Toronto’s lineup, announced Tuesday, has awards pundits drooling in anticipation, but here’s some free advice: Wipe away the drool and manage your expectations.
A few years ago, the Canadian fest was the focus of many awards campaigns. But the situation is changing so quickly that Toronto is still a big factor, but it’s no longer the key factor. And that’s a good thing for everybody.
There are certainly plenty of tantalizing Toronto titles. The ones that sound (on paper) like strong awards contenders include “Black and White” (Kevin Costner and Octavia Spencer in a custody battle), “The Equalizer” (Denzel Washington, reuniting with Antoine Fuqua), “The Imitation Game” (Benedict Cumberbatch), “The Judge” (Robert Downey Jr., pictured), “Men, Women and Children” (directed by Jason Reitman), “Nightcrawler” (Jake Gyllenhaal, in Dan Gilroy’s film-directing debut), and “Theory of Everything” (Eddie Redmayne as Stephen Hawking), as well as Cannes hits like “Foxcatcher” and “Mr.

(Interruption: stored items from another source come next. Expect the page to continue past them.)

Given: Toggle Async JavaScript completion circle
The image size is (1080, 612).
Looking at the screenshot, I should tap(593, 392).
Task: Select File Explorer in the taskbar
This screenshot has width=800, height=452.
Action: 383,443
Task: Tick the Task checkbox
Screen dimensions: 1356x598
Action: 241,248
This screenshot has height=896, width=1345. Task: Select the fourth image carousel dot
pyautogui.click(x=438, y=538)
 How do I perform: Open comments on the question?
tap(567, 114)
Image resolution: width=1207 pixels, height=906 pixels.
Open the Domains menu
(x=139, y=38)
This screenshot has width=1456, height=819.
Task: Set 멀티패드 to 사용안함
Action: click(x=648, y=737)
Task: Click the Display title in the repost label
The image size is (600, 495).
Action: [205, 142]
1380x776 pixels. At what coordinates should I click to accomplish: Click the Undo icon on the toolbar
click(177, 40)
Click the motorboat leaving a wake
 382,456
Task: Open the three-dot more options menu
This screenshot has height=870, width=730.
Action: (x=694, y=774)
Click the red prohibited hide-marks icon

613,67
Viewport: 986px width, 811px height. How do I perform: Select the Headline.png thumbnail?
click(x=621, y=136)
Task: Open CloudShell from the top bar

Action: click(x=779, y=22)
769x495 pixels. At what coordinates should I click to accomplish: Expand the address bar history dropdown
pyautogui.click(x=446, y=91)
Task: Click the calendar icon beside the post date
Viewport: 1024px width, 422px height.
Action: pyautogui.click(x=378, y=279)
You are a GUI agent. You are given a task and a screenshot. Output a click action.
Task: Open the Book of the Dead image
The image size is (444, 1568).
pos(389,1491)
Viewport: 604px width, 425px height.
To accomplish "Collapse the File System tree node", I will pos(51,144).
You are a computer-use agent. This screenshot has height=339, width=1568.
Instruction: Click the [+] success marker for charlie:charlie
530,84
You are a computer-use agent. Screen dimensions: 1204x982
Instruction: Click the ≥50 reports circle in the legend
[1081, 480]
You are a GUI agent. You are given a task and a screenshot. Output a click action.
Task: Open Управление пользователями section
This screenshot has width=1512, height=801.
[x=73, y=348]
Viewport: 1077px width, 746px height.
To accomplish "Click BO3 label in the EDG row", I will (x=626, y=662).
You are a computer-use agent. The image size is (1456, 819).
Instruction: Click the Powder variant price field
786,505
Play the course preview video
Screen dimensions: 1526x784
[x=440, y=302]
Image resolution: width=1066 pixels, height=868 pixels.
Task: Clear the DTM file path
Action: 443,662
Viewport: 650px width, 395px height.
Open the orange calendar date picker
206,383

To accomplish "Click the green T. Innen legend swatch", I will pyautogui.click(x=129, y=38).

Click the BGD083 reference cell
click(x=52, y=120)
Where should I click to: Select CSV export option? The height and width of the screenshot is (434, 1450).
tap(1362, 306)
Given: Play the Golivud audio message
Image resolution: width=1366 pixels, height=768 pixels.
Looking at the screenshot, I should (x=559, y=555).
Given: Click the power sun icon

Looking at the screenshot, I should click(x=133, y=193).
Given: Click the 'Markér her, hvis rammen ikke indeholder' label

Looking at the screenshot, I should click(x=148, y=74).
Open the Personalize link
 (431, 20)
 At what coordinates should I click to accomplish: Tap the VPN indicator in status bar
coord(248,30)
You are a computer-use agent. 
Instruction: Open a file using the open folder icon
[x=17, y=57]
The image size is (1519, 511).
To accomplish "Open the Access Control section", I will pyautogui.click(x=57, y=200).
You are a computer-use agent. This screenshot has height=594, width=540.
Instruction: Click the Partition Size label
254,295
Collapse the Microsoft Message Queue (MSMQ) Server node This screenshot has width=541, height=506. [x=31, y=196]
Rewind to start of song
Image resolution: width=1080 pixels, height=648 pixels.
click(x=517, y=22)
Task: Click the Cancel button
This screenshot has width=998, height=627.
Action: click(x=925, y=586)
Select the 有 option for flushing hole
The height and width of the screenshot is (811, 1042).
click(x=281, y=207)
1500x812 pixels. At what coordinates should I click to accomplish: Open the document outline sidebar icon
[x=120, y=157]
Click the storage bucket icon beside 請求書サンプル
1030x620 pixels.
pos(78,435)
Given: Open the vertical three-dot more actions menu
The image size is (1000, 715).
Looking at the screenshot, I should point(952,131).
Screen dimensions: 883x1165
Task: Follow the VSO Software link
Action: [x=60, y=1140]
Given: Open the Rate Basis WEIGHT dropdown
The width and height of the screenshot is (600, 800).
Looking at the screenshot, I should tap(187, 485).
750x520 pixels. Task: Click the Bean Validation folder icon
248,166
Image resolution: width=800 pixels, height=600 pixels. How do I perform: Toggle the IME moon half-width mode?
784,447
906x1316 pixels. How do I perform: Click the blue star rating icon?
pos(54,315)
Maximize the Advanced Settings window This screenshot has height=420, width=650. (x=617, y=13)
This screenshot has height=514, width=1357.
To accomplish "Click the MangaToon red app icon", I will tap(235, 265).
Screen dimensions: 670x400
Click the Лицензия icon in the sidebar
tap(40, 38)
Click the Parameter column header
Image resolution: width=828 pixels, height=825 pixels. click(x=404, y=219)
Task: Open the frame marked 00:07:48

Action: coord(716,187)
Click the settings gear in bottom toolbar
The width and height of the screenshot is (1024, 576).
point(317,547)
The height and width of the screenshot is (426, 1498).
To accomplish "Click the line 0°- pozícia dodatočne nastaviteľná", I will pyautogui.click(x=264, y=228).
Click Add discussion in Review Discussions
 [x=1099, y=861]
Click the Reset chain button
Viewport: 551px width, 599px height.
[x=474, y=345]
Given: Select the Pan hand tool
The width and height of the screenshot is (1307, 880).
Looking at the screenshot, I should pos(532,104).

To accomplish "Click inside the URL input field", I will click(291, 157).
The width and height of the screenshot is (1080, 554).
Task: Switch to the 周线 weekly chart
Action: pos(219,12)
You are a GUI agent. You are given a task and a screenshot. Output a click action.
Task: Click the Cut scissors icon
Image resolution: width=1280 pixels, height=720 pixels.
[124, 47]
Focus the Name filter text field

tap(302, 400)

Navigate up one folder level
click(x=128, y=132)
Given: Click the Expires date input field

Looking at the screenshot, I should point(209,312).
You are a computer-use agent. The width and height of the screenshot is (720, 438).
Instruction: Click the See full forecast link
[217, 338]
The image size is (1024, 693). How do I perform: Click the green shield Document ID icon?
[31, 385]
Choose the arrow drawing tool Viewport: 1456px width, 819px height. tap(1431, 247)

Turner.”
Other dark-horse kudos possibilities include “Cake” (Jennifer Aniston); “Miss Julie” (Jessica Chastain); “My Old Lady” with Maggie Smith; “Rosewater” (Jon Stewart’s helming bow); Oren Moverman’s “Time Out of Mind” with Richard Gere; two Al Pacino-starrers, “Manglehorn” and “The Humbling”; and two Reese Witherspoon vehicles, “The Good Lie” and “Wild.”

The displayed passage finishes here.